Making up for lost time following their five-year hiatus, trip-hop/drum ‘n’ bass trio Kosheen now return with their second studio album in just over twelve months and one which is also intended to “represent the band breaking free from some behind-the-scenes stuff,” Solitude.
The band’s mission statement would suggest that a reinvention is on the cards. But disappointingly, the majority of its eleven tracks stick to the same kind of meandering industrial-lite electronica that swamped last year’s equally unmemorable Independence.
Indeed, learning nothing from the mistakes of their previous effort, Kosheen have once again failed to utilise their most valuable weapon – the impassioned, gutsy tones of frontwoman Sian Evans – and instead have allowed Darren Decoder and Markee Substance’s repetitive horror-themed production to take centre stage.
The overwhelming sense of menace is initially intriguing. Lead single “Harder They Fall” throws in a haunting string loop which resembles the theme to Hitchock’s Psycho on a pulsing bass anthem which harks back to their clubbier roots. Likewise, the skittering drum ‘n’ bass of “Observation” even samples the brief opening track (“Demonstrate”) from their striking 2001 debut, Resist, while “Save Your Tears” combines spooky analog synths with a throbbing bassline and disjointed beats to produce a hypnotic slice of dystopian electronica.

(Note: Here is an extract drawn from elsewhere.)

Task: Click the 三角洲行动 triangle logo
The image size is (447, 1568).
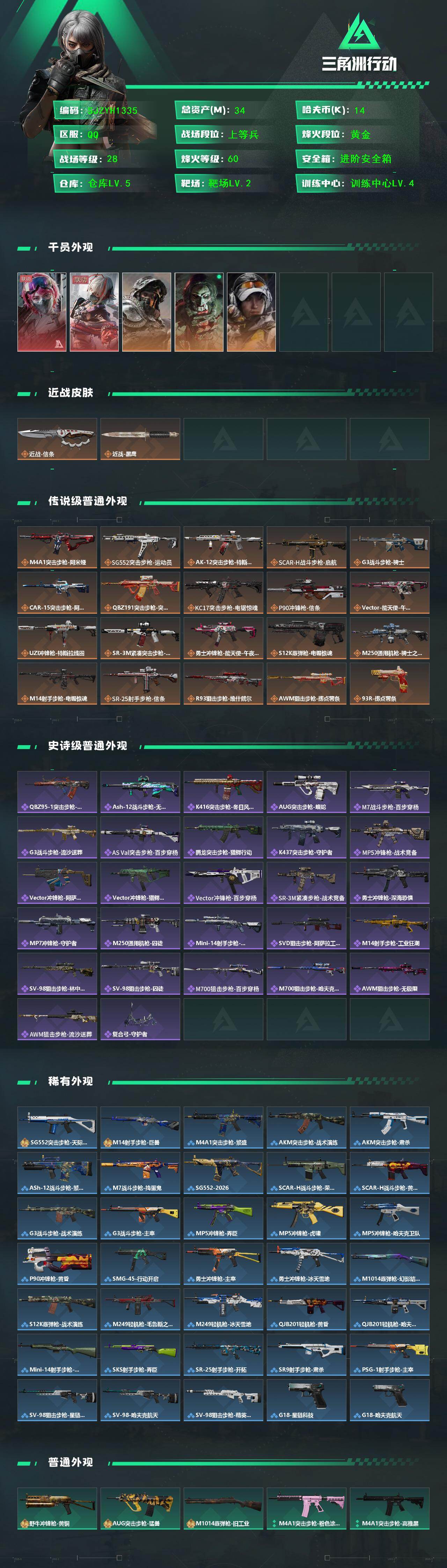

But Solitude falls apart during its tiresome second half, thanks to a string of sinister but aimless instrumentals (“Up In Flames,” “I”), a generic foray into dubstep which drowns out Evans’ vocals with its murky heavy-handed production (“Poison”), and an unsettling beatless soundscape (“Here & Now”) which appears to be aiming for Boards Of Canada but just ends up sounding bored.
Kosheen were once hailed as a potential successor to the likes of fellow Bristolians Massive Attack and Portishead. But Solitude, their second dud album in a row, shows that these lofty comparisons were well wide of the mark.